Stored data entries:

■ ■ ■ ■ ■ ■ ■

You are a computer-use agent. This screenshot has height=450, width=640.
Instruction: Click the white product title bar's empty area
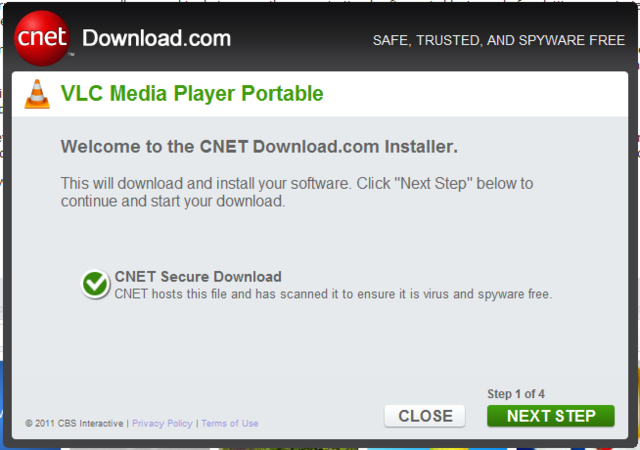(480, 95)
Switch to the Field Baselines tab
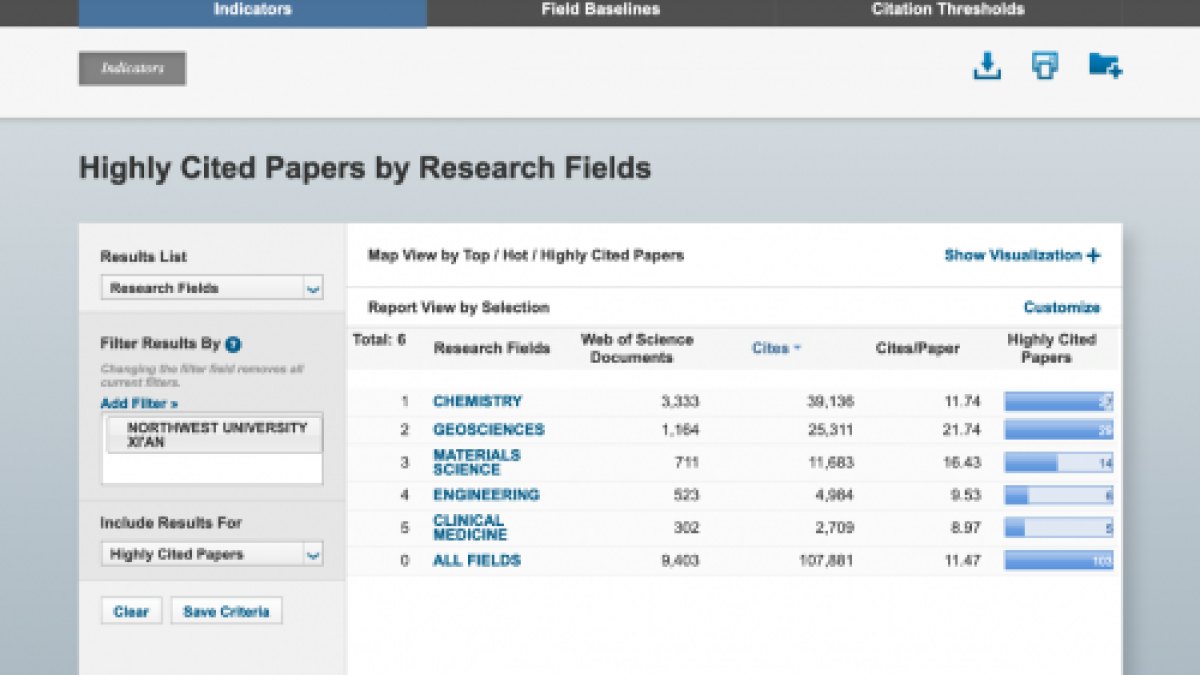This screenshot has height=675, width=1200. (600, 10)
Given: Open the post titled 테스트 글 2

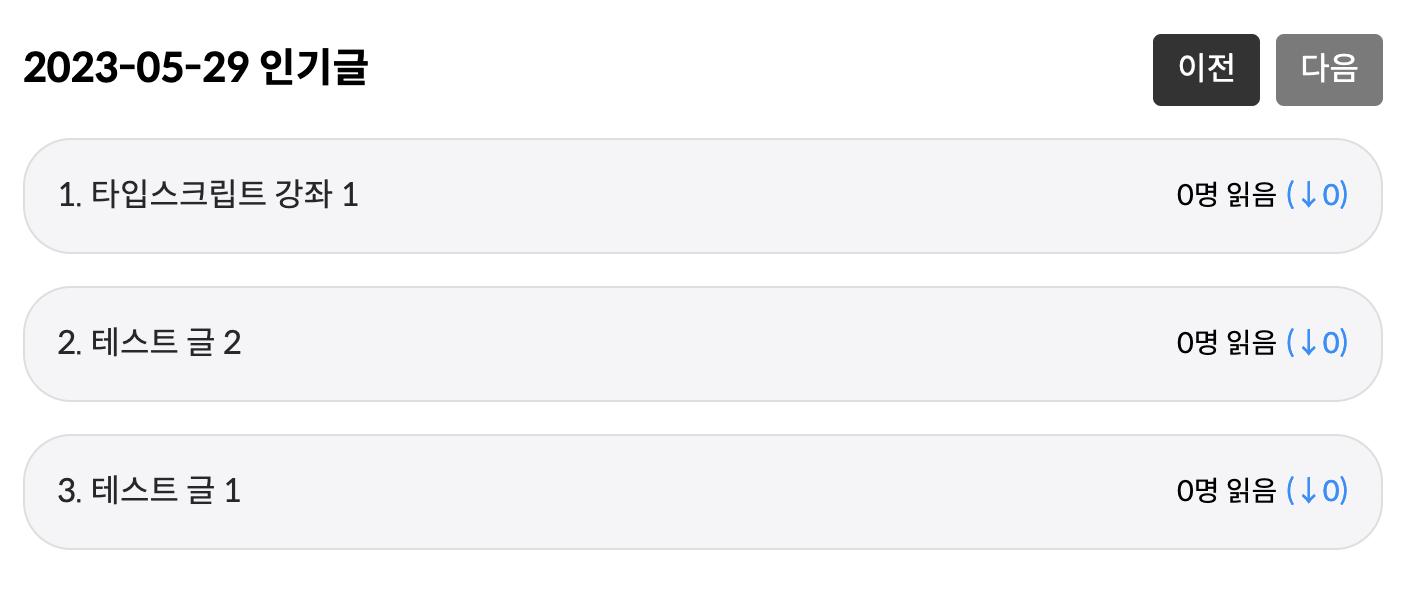Looking at the screenshot, I should pos(165,344).

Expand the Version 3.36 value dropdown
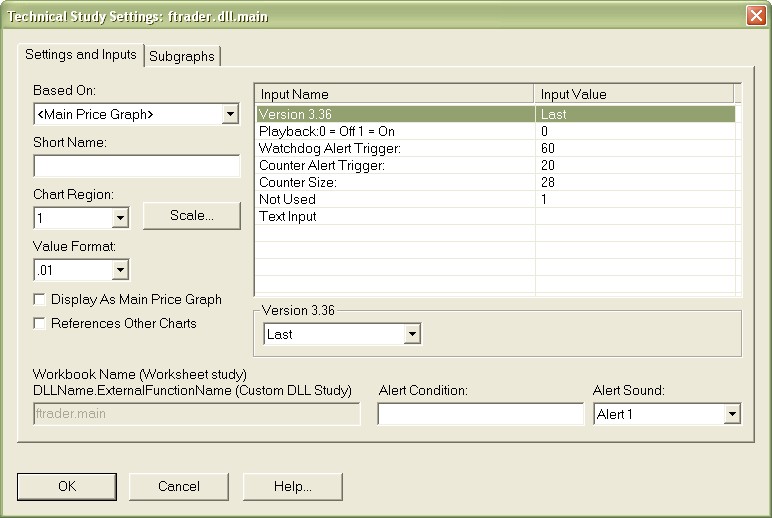point(411,334)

■ ■ ■ ■ ■ ■ ■

#### [Task objective]
Generate a word-for-word copy of the preceding records, excluding all pictures.

#### [Answer]
You are a computer-use agent. This screenshot has height=450, width=640.
Instruction: Click the white product title bar's empty area
(480, 95)
Switch to the Field Baselines tab
This screenshot has height=675, width=1200. (600, 10)
Given: Open the post titled 테스트 글 2

Looking at the screenshot, I should pos(165,344).

Expand the Version 3.36 value dropdown
point(411,334)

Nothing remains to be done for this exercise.